● Your task
Keep every line in which "editor" occurs and drop the rest of the data.

Stored records
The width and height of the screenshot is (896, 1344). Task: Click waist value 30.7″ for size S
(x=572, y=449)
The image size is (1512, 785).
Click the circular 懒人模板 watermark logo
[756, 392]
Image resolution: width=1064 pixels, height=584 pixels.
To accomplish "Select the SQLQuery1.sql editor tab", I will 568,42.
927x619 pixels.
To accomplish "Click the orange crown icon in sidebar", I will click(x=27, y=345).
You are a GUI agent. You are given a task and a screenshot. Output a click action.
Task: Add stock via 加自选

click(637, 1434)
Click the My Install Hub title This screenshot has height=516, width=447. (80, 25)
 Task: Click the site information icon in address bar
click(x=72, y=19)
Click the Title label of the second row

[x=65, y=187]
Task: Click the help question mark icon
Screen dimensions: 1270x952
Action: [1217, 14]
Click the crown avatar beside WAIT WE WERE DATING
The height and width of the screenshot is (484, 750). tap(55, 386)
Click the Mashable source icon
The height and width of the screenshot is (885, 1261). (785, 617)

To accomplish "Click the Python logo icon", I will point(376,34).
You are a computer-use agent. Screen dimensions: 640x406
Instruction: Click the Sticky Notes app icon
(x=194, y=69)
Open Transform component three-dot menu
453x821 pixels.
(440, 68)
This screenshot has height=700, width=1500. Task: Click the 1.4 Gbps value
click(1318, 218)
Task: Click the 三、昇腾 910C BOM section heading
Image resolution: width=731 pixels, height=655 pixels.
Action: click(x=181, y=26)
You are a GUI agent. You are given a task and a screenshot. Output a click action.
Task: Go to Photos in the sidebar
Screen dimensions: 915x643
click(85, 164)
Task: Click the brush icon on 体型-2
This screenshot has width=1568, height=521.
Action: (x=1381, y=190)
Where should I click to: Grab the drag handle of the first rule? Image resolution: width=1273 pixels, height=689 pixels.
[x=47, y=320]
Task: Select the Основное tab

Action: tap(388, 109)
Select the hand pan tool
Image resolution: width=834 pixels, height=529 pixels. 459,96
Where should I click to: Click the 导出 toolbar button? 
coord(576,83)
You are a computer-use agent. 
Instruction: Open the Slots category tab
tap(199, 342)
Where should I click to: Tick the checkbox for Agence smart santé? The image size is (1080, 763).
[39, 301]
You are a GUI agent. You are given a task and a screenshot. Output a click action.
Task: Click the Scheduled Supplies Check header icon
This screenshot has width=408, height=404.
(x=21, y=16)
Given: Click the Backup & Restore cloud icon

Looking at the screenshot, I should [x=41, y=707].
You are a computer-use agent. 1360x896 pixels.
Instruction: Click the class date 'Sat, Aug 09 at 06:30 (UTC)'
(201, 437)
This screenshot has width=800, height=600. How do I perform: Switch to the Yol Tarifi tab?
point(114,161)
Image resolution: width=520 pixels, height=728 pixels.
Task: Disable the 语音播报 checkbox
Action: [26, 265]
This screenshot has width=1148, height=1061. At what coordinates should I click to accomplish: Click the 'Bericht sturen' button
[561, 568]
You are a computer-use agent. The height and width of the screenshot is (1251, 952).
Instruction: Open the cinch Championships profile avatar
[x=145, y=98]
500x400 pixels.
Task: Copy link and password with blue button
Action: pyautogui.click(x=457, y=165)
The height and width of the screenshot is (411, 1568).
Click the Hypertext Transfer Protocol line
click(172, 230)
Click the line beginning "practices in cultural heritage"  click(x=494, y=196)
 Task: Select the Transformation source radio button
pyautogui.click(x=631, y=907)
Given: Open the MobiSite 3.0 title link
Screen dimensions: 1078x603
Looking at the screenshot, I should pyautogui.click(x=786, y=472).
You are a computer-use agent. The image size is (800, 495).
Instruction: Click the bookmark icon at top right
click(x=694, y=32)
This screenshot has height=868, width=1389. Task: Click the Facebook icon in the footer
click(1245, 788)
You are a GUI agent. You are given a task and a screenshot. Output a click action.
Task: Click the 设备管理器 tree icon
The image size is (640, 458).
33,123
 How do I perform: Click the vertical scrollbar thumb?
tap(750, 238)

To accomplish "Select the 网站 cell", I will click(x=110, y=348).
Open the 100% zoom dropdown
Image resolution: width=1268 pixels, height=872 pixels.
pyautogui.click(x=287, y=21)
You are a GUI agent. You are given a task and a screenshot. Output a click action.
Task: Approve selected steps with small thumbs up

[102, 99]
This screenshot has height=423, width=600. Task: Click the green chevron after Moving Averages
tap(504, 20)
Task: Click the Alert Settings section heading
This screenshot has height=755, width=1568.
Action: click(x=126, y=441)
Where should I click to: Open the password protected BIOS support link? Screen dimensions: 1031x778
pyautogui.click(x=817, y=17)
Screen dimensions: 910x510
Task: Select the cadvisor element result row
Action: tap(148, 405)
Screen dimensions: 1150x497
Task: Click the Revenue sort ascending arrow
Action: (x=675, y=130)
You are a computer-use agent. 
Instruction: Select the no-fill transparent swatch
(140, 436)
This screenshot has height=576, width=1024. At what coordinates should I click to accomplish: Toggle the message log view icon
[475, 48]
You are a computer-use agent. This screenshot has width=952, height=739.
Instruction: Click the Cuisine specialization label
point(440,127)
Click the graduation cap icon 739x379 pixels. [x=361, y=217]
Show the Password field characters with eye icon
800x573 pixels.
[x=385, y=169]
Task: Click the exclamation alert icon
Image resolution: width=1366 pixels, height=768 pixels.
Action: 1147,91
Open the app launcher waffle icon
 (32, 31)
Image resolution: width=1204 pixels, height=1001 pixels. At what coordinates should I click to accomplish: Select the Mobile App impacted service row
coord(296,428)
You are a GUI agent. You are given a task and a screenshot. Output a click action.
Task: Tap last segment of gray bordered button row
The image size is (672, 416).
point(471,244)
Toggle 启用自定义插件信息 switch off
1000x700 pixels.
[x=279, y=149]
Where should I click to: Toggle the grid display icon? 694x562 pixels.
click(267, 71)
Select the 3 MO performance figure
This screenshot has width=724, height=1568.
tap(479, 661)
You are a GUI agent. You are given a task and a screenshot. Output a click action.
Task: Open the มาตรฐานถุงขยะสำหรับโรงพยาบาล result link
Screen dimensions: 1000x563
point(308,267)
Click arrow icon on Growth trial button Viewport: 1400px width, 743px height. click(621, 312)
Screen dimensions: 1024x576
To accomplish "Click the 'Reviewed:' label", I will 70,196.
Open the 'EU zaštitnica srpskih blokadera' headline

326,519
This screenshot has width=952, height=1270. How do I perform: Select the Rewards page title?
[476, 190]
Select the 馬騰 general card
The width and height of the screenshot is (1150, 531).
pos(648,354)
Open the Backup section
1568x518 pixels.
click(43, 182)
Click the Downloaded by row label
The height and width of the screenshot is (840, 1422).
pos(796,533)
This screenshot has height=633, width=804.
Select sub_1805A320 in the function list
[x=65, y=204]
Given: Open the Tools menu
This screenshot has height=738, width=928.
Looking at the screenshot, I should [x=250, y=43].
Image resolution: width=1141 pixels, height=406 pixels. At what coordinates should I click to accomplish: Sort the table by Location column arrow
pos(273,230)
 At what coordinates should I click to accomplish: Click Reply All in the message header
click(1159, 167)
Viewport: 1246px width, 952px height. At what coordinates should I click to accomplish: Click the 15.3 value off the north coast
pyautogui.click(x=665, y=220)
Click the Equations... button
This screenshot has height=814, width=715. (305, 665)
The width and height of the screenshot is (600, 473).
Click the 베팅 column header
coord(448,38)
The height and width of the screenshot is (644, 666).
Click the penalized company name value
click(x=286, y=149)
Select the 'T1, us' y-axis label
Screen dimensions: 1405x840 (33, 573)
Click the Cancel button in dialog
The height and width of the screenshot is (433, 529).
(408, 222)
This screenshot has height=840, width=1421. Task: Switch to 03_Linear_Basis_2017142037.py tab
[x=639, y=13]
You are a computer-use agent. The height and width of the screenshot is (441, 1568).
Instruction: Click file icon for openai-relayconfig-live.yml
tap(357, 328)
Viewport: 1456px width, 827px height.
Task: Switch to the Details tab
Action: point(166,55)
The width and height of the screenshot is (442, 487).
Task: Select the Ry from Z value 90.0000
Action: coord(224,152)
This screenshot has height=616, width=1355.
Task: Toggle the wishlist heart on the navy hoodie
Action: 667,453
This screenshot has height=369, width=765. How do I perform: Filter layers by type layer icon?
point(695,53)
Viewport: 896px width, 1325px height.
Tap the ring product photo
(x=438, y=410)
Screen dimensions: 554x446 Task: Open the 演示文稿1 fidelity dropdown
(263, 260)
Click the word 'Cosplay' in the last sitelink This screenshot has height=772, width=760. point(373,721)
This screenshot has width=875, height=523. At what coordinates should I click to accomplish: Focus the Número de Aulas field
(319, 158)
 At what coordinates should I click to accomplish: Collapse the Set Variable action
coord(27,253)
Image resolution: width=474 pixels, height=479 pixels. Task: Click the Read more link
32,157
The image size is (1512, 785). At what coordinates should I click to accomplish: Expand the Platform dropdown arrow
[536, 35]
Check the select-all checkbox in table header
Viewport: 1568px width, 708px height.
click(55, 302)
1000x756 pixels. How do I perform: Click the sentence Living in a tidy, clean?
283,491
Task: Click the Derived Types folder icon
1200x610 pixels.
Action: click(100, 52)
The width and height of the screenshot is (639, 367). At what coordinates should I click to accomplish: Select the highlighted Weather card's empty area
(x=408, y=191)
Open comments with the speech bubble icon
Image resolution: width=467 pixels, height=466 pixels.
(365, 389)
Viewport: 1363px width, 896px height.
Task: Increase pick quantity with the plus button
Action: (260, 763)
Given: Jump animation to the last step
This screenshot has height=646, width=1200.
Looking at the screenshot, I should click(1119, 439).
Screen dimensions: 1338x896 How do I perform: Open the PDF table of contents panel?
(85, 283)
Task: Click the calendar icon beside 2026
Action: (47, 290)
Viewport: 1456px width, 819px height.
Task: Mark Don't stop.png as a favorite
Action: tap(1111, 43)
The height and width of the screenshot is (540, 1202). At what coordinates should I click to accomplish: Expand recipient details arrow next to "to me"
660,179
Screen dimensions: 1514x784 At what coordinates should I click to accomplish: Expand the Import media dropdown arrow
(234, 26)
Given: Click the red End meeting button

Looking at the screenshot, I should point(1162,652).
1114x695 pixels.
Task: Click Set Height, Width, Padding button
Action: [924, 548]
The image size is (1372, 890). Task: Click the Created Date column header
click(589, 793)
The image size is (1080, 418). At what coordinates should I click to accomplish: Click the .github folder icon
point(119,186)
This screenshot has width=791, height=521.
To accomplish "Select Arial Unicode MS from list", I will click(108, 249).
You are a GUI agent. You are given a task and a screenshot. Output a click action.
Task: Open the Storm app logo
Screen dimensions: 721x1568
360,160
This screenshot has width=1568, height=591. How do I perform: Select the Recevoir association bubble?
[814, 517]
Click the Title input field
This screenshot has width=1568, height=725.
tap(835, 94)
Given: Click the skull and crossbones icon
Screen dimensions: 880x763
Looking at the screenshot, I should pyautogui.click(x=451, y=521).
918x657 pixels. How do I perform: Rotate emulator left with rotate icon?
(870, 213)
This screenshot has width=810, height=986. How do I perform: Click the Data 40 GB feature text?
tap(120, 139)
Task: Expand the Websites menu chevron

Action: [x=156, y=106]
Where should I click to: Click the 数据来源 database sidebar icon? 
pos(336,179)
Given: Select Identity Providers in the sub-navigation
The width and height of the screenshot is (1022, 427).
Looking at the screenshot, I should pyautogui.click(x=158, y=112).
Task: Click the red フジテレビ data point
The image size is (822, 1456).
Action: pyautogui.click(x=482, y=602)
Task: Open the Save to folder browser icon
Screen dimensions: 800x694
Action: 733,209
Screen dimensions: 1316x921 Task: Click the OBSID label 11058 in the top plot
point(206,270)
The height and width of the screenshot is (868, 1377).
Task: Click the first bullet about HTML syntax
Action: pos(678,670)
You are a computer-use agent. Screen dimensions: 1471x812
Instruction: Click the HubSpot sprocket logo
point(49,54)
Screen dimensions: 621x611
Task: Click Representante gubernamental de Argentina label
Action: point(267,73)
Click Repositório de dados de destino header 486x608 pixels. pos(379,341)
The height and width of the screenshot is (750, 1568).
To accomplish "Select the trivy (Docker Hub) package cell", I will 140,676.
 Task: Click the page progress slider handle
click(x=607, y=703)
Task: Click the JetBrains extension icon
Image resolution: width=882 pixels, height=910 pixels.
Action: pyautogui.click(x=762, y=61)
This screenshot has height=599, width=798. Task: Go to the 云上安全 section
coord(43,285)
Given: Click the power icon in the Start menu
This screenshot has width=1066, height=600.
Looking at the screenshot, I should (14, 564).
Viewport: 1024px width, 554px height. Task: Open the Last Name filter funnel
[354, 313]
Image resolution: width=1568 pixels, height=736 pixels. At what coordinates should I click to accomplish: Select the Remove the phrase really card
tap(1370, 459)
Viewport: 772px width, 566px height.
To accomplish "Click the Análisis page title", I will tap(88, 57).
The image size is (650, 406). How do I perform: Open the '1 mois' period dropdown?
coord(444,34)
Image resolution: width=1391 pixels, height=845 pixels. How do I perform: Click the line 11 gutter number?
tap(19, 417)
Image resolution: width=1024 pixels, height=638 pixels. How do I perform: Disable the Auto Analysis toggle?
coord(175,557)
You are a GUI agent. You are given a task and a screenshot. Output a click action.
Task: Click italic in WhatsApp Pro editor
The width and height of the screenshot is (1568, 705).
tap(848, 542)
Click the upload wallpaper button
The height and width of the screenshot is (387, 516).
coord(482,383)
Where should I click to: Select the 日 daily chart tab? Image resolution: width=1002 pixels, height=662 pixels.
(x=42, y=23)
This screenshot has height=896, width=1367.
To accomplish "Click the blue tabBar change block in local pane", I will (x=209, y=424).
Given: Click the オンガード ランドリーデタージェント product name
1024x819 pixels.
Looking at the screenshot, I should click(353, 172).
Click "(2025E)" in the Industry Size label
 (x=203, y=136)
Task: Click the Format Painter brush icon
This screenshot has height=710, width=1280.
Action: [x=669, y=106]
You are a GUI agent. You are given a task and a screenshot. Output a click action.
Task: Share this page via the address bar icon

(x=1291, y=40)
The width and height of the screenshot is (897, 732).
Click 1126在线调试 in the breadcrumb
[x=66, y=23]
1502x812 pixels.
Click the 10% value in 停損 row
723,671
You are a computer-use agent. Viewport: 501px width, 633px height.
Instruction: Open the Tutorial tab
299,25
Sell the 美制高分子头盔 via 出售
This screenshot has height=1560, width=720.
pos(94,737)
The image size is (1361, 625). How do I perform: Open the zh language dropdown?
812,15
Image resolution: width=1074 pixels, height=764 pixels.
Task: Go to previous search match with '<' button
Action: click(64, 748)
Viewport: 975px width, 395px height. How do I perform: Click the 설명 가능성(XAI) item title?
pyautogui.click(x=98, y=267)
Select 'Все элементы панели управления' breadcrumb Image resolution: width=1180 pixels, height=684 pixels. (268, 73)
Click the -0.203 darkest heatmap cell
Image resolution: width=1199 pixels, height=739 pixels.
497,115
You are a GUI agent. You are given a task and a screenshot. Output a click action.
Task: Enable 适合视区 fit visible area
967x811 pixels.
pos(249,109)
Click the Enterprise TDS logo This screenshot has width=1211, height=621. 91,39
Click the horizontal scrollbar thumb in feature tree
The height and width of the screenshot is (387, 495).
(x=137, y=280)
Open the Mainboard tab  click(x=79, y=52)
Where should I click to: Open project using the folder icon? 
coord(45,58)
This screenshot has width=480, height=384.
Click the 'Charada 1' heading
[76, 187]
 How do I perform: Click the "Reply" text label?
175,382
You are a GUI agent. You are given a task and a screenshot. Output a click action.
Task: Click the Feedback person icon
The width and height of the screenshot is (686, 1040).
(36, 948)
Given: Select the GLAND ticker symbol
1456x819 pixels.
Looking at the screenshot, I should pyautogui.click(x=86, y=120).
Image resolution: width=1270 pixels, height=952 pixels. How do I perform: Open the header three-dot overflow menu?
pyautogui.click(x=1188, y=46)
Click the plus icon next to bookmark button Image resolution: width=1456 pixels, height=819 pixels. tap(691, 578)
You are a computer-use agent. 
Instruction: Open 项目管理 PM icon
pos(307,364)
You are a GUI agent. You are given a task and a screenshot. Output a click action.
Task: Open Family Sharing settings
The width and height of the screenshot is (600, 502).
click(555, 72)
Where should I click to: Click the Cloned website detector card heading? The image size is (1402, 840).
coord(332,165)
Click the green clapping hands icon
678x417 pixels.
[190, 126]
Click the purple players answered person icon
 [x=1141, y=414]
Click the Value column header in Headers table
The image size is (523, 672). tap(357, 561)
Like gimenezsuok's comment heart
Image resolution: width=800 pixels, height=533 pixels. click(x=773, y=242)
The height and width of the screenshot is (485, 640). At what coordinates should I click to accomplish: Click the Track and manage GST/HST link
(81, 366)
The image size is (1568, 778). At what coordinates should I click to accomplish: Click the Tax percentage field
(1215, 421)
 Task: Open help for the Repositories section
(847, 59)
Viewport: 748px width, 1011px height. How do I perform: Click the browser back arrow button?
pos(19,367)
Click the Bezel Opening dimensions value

● Exercise solution
To accomplish "Select the SQLQuery1.sql editor tab", I will 568,42.
Task: Click italic in WhatsApp Pro editor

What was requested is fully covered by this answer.